Tasks to perform →
1/ Answer these questions using the London street signs text:
(a) What year appears on the cartouche at the corner of Sclater St and Brick Lane?
(b) Who designed Linotype Bengali?
(c) What monogram is on the fine blue enamel nameplate?
2/ Duplicate word for word the portion of the London street signs text starting with "A creative paint" and going on through "since before 1746.".

Text block →
============

Alistair Hall, author of LONDON STREET SIGNS published by Batsford, introduces a few local signs and reveals some of the background to these often overlooked and unappreciated pieces of typographic design which are so familiar as to be almost invisible.

This cartouche on the corner of Sclater St and Brick Lane reads ‘THIS IS SCLATER Street 1778’ with a date is tricky to discern after so many years.  Dan Cruickshank notes that it was probably built for the distiller Daniel Delacourt.

Around Spitalfields you find a set of Bengali nameplates which sit alongside English ones. The Bengali signs were put up in the nineties and are set in Linotype Bengali, designed by Fiona Ross and Tim Holloway around 1978.

An old cast iron nameplate has been camouflaged with paint and a contemporary Tower Hamlets sign sits above it.

A cast iron nameplate dating from before 1917 when numbered postal districts were introduced in the city, it is unusual for being constructed out of two separate plates.

A creative paint job matching the lettering of the street nameplate to the surrounding wall.

On the outside of The Old Rose, a former Wapping dockworkers’ pub established in 1839. This has been called Chigwell Hill since before 1746.

Extra-condensed lettering on a pre-1917 nameplate. Despite having more condensed lettering, this sign style has some similarities to those of the N.E. postal district.

A fine blue enamel nameplate featuring the Patent Enamel Company’s manufacturer’s mark, a monogram of PEC, in the bottom right hand corner.

============

Data →
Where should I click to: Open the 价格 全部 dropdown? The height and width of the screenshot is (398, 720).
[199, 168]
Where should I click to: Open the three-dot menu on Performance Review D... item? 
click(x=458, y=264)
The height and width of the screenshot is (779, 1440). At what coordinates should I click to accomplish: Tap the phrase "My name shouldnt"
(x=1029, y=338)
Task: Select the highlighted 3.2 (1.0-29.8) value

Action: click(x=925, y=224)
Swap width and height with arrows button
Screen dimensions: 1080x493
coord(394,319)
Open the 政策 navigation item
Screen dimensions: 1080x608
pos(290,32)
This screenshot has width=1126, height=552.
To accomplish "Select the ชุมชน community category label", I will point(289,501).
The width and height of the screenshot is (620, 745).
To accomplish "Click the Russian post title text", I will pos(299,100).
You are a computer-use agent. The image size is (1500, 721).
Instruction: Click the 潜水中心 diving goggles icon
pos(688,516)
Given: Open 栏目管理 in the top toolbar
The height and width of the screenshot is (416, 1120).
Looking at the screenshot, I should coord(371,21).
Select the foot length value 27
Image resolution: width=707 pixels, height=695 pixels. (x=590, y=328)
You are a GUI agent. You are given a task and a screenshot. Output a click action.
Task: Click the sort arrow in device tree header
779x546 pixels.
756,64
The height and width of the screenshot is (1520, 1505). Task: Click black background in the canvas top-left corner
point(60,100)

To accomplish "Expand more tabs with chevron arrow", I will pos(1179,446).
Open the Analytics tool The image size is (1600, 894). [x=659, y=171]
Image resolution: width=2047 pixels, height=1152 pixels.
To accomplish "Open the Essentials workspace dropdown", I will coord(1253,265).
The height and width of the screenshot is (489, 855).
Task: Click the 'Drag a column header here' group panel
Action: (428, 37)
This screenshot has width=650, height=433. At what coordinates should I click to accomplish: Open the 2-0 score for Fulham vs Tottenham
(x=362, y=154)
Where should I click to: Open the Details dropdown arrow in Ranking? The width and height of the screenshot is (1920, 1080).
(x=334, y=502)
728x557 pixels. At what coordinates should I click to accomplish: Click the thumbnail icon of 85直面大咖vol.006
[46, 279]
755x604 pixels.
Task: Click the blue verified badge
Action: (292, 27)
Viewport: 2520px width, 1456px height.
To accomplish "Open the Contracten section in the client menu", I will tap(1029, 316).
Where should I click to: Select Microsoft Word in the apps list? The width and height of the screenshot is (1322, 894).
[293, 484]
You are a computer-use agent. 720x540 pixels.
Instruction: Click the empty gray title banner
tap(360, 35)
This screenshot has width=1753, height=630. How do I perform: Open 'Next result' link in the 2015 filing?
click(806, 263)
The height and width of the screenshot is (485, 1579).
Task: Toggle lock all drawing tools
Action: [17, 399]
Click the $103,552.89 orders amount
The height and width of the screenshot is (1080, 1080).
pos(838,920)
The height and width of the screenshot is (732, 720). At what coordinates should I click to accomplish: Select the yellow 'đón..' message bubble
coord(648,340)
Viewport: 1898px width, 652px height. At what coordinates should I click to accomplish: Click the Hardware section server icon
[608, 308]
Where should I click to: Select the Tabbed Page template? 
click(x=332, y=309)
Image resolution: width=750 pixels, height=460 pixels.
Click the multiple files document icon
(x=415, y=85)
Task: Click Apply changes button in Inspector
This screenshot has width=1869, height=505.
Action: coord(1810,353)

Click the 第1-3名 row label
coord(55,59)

============

The answers →
1/
(a) 1778
(b) Fiona Ross and Tim Holloway
(c) PEC, the Patent Enamel Company's manufacturer's mark, in the bottom right hand corner

2/
A creative paint job matching the lettering of the street nameplate to the surrounding wall.

On the outside of The Old Rose, a former Wapping dockworkers’ pub established in 1839. This has been called Chigwell Hill since before 1746.